Requirement. Working from the entries below, give again each line from the first through the one containing "September 6, 2012 at 12:28 AM (86, 2204)", exactly and with nothing else.

* * * * *

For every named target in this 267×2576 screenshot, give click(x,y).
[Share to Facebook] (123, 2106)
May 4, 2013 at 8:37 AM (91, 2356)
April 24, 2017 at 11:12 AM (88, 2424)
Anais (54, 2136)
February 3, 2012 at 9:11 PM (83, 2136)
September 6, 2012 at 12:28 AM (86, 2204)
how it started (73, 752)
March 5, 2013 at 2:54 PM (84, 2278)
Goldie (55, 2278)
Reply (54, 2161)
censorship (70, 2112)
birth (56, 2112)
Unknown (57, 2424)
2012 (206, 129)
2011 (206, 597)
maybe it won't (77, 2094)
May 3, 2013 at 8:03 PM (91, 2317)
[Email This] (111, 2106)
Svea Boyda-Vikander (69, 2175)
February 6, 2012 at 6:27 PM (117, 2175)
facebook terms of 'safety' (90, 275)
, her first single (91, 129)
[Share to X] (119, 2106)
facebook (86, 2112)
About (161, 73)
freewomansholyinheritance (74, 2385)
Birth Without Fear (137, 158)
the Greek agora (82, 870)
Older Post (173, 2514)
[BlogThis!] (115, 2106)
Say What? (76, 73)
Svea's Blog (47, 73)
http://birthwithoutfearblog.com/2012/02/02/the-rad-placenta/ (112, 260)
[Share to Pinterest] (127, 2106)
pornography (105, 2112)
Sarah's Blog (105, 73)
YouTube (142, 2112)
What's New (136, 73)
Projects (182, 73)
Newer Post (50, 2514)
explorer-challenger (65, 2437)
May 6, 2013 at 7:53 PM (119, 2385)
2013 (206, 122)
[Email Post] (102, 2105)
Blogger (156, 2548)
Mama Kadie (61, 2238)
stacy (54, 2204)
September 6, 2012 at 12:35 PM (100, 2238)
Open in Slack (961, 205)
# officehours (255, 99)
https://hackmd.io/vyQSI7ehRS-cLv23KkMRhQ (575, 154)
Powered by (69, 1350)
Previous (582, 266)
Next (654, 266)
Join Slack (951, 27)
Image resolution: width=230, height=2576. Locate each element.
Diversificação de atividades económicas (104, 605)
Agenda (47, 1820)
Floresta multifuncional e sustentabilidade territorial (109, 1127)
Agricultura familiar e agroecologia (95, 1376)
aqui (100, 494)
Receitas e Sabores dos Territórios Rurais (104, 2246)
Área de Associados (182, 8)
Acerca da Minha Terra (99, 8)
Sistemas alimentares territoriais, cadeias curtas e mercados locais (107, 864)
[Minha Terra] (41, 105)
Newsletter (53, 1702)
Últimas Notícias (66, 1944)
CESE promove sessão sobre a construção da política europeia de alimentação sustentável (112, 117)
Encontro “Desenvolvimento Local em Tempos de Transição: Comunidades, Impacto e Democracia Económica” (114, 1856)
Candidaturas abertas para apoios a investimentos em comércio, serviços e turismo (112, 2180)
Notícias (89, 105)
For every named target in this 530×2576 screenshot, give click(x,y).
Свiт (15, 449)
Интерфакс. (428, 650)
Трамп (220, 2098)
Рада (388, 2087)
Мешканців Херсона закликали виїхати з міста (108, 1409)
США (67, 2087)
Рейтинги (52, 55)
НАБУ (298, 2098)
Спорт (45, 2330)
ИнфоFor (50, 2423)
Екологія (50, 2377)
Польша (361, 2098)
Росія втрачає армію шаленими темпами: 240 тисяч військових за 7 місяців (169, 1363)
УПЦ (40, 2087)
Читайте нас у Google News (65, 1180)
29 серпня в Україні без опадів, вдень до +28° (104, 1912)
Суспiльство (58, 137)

* * * * *

Output of the exercise.
For every named target in this 267×2576 screenshot, give click(x,y).
[Share to Facebook] (123, 2106)
May 4, 2013 at 8:37 AM (91, 2356)
April 24, 2017 at 11:12 AM (88, 2424)
Anais (54, 2136)
February 3, 2012 at 9:11 PM (83, 2136)
September 6, 2012 at 12:28 AM (86, 2204)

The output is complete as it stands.